Hostplus deputy chief investment officer Greg Clerk has downplayed the fund’s supposed liquidity crisis during the government’s 2020 Early Release Scheme, saying it was never in danger of a liquidity crunch despite what was written in the press.
Speaking on a panel during the Association of Superannuation Funds Australia conference, Clerk said when the ERS scheme was announced in March there were several factors that needed to be “triaged”, including both expectations of a significant take-up on the scheme and a broader “global tumult”.
“But we were never in a liquidity situation,” the deputy CIO said. “70 per cent of the fund was in liquid assets, that well beyond even the worst scenario we could imagine in terms of the ERS.”
Clerk – brought onto the panel as a late replacement for CIO Sam Sicilia, who fell ill – is one of two deputy CIOs at the $50 billion fund predominantly aimed at hospitality workers. (A second deputy CIO, ex-VicSuper CIO Andrew Howard, was brought on board in March last year to assist the fund buy up equities in the market sell-off.)
His comments support those made by Sicilia in a June appearance on the Market Narratives podcast, where the CIO said most of the criticism of the fund’s liquidity position were based on assumptions that were “simply wrong“.
Critics assumed Hostplus had a pending liquidity crisis by looking at the fund’s strategic asset allocation and seeing a lot of illiquid investments, Sicilia said, but the fund’s actual asset allocation was a lot more liquid than many realised.
While Hostplus has a strategic asset allocation to cash of zero in March, Sicilia said on the podcast, the actual asset allocation to cash was 13 per cent.
“When you do the sums… it meant we ended up being nearly two-thirds liquid,” the CIO continued in. “So that silenced, in essence, the doomsayers.”
Clerk was joined on the panel by The Conexus Institute CEO David Bell, who noted that while the media tends to focus liquidity concerns on “the broad idea of insolvency”, there are actually three “second order issues” that become prominent; portfolio quality, cost of liquidity and equities.

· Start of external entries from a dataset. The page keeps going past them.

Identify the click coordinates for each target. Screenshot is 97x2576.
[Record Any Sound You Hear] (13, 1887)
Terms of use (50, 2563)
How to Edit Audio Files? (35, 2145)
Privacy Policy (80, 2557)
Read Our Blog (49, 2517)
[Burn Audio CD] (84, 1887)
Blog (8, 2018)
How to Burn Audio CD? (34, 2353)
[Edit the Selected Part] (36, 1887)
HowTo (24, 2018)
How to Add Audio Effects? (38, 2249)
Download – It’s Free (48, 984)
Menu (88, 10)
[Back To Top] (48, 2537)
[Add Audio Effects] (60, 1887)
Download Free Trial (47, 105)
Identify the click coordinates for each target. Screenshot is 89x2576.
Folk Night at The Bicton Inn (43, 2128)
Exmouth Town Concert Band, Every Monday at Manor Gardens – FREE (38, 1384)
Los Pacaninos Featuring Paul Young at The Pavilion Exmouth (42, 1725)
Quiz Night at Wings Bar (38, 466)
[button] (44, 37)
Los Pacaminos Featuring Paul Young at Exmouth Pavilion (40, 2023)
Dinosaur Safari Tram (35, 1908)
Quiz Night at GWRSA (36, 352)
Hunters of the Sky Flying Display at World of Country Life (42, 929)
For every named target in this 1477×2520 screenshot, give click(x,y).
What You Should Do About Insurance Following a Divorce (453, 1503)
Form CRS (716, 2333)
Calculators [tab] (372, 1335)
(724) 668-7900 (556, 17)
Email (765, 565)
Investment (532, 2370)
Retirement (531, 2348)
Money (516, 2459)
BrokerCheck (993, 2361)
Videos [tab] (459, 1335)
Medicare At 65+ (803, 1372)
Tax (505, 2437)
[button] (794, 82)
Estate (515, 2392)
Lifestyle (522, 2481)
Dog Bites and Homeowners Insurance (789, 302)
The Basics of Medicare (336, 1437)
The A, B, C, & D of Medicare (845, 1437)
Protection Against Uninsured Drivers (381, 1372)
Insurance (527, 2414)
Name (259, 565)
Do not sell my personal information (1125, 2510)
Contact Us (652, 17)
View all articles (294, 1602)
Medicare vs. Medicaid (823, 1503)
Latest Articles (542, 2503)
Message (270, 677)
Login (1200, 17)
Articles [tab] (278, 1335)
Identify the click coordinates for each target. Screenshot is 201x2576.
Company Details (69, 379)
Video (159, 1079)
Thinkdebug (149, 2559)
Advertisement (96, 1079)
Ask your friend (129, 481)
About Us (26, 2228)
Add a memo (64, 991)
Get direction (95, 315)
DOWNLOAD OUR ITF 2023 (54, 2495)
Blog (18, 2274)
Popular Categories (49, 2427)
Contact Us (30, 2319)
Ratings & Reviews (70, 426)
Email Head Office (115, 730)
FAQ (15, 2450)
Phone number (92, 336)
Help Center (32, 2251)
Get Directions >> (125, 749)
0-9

“Liquidity is really a nuanced issue,” Bell said.
A crude measure of performance
The panel – which was hosted by Willis Towers Watson head of retirement solutions Nick Callil and also included AMP Capital CIO Debbie Alliston – verged from the pandemic to the Your Super, Your Future performance test and the unintended consequences it may have on funds.
Bell said after careful examination by the superannuation think-tank (conducted with five other consultants including Frontier Advisers and Rice Warner) the test could only be described as a “crude” measure of performance.
Not enough assets are covered in the test, Bell said, and the eight-year timeframe was too short. It’s also a “backwards looking” test, he said, with “too few indices, while it ignores the impact of asset allocation decisions”.
“What we found was the test would have limited accuracy,” Bell said. “We have concerns that it won’t work well.”
Consumers may have trouble understanding the metrics employed in the performance test, Bell continued, and fund portfolio managers would struggle to “keep at least one eye on test as they manage into the future”.
“So question marks about the effectiveness but also concern about the outcomes for the future,” Bell said.